Data Lakehouse: Concept, Key Features, and Architecture Layers
In 1901, a woman named Julia Davis Chandler published the recipe that changed the world for good. It was the very first recipe for a peanut butter and jelly sandwich. While either a peanut butter sandwich or a jelly sandwich each have merit on their own, it’s hard to argue that together they make the most epic combo complementing each other’s best flavor qualities. And we’re talking about this why?
Well, there’s a new phenomenon in data management known as a data lakehouse. And it’s also an epic combo. Like the PB&J sandwich, it’s more than just a new term: Data lakehouses combine the best features of both data lakes and data warehouses and this post will explain this all.
What is a data lakehouse?
A data lakehouse, as the name suggests, is a new data architecture that merges a data warehouse and a data lake into a single whole, with the purpose of addressing each one’s limitations.

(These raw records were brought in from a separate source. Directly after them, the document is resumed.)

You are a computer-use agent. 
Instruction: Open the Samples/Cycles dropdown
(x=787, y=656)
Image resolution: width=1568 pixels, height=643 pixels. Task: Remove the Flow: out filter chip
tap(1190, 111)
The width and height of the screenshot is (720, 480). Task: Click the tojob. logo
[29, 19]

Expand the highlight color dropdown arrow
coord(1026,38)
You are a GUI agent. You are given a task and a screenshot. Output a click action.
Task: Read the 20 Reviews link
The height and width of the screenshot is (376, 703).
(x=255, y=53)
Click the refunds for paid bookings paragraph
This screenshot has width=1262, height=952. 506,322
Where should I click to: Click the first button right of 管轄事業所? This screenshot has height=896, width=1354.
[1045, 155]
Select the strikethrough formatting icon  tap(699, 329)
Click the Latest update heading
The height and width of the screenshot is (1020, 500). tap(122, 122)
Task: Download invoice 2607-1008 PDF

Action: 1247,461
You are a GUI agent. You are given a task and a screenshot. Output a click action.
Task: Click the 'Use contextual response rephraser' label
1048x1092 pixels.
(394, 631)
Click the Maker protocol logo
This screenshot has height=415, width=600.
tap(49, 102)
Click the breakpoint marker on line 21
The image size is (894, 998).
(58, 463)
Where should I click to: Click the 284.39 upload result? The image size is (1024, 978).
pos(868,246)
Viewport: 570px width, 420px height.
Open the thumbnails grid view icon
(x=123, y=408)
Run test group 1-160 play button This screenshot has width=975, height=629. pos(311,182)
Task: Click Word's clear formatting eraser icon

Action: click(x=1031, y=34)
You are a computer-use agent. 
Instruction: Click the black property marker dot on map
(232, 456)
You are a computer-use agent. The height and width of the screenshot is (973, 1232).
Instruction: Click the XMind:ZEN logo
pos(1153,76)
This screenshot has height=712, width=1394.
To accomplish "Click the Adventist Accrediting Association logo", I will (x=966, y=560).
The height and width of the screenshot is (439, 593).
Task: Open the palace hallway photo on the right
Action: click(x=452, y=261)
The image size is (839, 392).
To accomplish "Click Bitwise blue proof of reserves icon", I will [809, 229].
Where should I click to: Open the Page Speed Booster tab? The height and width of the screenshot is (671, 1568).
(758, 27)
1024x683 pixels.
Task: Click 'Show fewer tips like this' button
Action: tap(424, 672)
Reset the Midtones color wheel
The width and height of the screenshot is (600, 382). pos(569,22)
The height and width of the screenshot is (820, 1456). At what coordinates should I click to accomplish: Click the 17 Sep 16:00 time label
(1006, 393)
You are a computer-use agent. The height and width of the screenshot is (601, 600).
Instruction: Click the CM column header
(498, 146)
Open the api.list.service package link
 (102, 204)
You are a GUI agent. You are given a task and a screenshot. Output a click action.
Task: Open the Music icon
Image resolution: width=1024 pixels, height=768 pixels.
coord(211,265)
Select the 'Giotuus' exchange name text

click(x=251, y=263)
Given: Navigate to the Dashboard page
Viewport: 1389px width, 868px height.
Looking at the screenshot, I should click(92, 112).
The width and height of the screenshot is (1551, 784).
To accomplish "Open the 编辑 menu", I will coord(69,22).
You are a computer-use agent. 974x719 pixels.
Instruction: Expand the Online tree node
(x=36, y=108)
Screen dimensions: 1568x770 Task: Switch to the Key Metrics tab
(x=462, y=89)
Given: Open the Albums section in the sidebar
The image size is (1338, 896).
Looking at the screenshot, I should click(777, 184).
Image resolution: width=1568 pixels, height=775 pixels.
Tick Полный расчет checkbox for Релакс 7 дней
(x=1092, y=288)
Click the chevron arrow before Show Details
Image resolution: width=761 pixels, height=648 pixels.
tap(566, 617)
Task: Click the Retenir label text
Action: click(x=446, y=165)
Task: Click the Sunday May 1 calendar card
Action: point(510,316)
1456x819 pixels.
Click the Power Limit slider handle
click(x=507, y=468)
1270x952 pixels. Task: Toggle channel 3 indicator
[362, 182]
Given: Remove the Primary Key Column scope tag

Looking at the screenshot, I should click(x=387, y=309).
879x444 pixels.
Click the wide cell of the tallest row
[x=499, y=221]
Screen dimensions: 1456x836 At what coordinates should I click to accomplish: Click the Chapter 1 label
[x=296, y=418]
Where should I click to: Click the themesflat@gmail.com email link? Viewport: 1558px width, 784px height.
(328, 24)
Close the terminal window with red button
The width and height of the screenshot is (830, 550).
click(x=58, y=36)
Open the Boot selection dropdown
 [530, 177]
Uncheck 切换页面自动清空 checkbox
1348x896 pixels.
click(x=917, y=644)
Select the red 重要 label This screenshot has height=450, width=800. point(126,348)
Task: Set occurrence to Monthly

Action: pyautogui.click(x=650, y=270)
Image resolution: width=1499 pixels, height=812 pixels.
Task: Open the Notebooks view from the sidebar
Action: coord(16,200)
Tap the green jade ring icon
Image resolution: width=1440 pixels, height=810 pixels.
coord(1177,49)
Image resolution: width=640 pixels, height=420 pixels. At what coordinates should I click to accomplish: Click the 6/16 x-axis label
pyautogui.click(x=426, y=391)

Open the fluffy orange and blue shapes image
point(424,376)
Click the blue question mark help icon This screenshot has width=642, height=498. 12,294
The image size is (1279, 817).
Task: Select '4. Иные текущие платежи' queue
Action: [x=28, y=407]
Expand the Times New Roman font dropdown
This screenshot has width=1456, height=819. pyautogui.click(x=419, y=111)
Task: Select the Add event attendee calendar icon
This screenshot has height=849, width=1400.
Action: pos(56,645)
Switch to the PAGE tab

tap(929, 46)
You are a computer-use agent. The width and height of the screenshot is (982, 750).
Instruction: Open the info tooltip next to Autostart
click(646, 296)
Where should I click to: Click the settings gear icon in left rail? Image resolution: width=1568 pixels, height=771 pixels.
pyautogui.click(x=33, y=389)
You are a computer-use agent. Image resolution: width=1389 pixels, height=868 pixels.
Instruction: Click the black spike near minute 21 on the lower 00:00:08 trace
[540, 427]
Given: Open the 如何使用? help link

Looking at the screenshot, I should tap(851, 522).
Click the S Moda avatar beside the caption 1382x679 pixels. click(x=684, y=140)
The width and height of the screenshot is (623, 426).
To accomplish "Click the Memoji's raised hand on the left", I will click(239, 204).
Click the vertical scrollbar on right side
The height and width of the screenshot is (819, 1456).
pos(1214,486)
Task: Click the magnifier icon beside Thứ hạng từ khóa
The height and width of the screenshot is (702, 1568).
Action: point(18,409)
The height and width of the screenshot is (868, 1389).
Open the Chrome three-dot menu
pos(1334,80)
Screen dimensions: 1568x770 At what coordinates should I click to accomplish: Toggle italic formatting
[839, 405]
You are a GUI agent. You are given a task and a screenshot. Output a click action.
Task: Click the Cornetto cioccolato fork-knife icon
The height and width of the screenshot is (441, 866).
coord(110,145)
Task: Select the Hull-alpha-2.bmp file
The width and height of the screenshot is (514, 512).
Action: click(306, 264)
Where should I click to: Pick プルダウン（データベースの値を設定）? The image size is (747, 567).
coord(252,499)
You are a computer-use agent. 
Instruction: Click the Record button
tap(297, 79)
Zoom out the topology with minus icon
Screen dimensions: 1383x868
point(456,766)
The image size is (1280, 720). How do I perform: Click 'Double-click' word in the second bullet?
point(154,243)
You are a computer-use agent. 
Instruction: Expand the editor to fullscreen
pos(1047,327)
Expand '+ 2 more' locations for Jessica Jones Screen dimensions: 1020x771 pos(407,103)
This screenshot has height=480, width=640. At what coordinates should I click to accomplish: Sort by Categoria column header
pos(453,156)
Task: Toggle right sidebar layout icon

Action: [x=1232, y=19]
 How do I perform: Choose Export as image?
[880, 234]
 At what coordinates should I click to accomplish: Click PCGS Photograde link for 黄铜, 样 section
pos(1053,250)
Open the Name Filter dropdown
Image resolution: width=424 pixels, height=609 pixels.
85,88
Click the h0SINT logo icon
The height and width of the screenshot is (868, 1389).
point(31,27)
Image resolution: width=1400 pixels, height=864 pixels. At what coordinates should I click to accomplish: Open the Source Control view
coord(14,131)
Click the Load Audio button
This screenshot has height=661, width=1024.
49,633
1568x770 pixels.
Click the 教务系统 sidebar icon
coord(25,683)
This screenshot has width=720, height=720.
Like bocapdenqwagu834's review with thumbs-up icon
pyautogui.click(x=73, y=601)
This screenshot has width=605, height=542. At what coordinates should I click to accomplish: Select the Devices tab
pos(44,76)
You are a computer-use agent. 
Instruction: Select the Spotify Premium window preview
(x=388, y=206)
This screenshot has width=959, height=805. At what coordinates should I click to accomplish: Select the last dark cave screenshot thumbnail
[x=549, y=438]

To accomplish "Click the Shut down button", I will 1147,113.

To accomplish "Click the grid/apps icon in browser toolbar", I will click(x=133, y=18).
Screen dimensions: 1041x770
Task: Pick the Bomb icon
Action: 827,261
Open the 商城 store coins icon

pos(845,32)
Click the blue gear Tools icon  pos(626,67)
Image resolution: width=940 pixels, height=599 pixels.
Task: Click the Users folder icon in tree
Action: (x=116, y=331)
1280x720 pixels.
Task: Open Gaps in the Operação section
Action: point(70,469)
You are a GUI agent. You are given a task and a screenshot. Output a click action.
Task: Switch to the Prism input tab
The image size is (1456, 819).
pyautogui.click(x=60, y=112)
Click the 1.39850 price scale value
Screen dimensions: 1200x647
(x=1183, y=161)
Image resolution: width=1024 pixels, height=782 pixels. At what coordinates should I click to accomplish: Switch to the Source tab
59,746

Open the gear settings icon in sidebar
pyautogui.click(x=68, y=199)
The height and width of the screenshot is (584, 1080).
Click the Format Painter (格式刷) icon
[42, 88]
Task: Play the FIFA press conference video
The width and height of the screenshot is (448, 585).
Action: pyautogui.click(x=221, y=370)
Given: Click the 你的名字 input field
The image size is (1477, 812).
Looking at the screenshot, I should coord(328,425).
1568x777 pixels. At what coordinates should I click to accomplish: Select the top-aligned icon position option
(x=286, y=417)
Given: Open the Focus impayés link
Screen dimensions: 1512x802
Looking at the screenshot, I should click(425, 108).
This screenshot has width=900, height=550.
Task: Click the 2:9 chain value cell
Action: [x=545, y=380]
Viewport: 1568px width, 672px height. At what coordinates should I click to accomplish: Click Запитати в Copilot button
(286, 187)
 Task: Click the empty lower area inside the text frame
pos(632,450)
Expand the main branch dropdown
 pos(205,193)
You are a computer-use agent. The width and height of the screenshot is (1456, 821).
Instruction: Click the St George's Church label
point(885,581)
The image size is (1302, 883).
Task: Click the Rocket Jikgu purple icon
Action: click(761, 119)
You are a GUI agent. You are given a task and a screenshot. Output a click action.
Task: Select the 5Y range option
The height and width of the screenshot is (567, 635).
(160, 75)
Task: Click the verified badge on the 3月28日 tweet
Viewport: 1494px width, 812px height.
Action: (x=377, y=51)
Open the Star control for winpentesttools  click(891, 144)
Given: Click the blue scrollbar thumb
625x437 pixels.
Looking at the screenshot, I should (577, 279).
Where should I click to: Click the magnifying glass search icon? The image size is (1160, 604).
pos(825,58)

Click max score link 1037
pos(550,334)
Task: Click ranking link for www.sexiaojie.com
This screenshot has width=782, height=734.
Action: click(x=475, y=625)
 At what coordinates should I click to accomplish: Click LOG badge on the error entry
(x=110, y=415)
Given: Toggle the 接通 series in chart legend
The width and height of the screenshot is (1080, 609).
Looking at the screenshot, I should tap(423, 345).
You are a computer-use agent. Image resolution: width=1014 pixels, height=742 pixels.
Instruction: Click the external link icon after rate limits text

In a nutshell, the lakehouse system leverages low-cost storage to keep large volumes of data in its raw formats just like data lakes. At the same time, it brings structure to data and empowers data management features similar to those in data warehouses by implementing the metadata layer on top of the store. This enables different teams to use a single system to access all of the enterprise data for a range of projects, including data science, machine learning, and business intelligence.
So, unlike data warehouses, the lakehouse system can store and process lots of varied data at a lower cost, and unlike data lakes, that data can be managed and optimized for SQL performance.
Let’s elaborate on this and figure out how a data lakehouse is different from its ancestors and name inspirers in more detail.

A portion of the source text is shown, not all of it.